AIM —
Copy out the listing lines from the one holding "555x994 pixels. Task: Open" through the one holding "tap(403, 9)", inclusive, character for character.

RECORD SET —
- - - -

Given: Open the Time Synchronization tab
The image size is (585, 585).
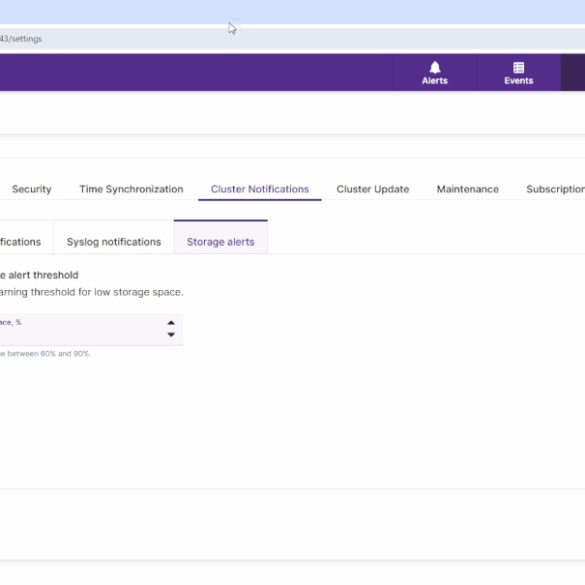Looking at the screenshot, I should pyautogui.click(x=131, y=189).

- - - -

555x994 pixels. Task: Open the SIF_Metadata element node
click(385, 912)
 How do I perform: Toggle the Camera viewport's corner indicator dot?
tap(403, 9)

- - - -

EXPECTED ANSWER —
555x994 pixels. Task: Open the SIF_Metadata element node
click(385, 912)
 How do I perform: Toggle the Camera viewport's corner indicator dot?
tap(403, 9)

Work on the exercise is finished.